══ DATASET RECORDS

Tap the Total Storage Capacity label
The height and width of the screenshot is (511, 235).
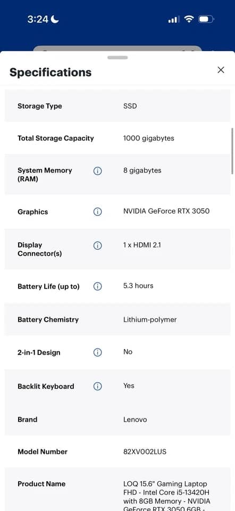pos(56,138)
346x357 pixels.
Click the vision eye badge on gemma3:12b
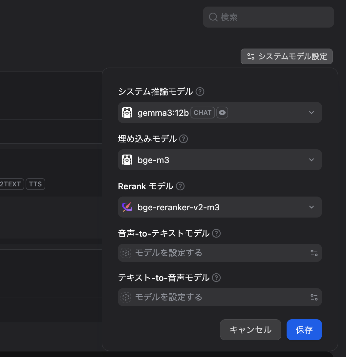tap(222, 113)
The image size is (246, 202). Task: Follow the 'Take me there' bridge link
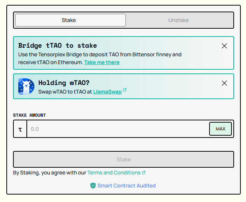pos(102,63)
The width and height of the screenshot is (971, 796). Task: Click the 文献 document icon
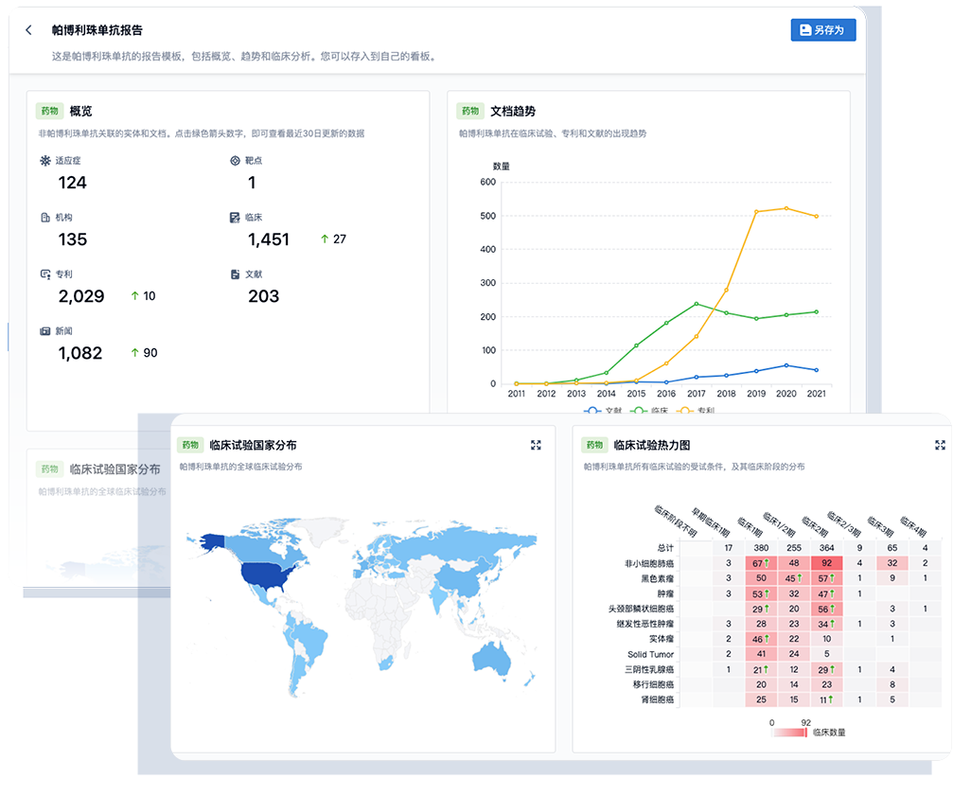(235, 274)
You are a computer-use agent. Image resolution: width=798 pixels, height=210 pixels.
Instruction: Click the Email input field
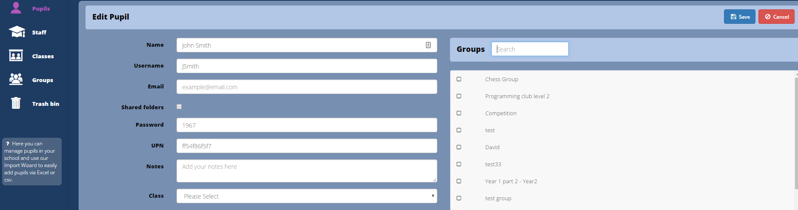pyautogui.click(x=306, y=87)
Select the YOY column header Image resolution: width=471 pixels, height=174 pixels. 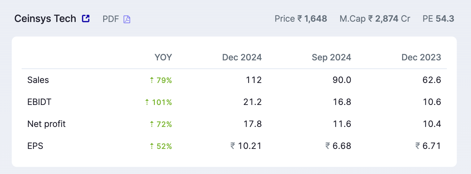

════

### ACTIVITY
For every entry above, please output the text exactly and leave any picture behind.

### SOLUTION TO THE EXERCISE
Tap the Total Storage Capacity label
The height and width of the screenshot is (511, 235).
pos(56,138)
346x357 pixels.
Click the vision eye badge on gemma3:12b
tap(222, 113)
The image size is (246, 202). Task: Follow the 'Take me there' bridge link
pos(102,63)
The width and height of the screenshot is (971, 796). Task: Click the 文献 document icon
(235, 274)
You are a computer-use agent. Image resolution: width=798 pixels, height=210 pixels.
Instruction: Click the Email input field
pyautogui.click(x=306, y=87)
Select the YOY column header Image resolution: width=471 pixels, height=174 pixels. 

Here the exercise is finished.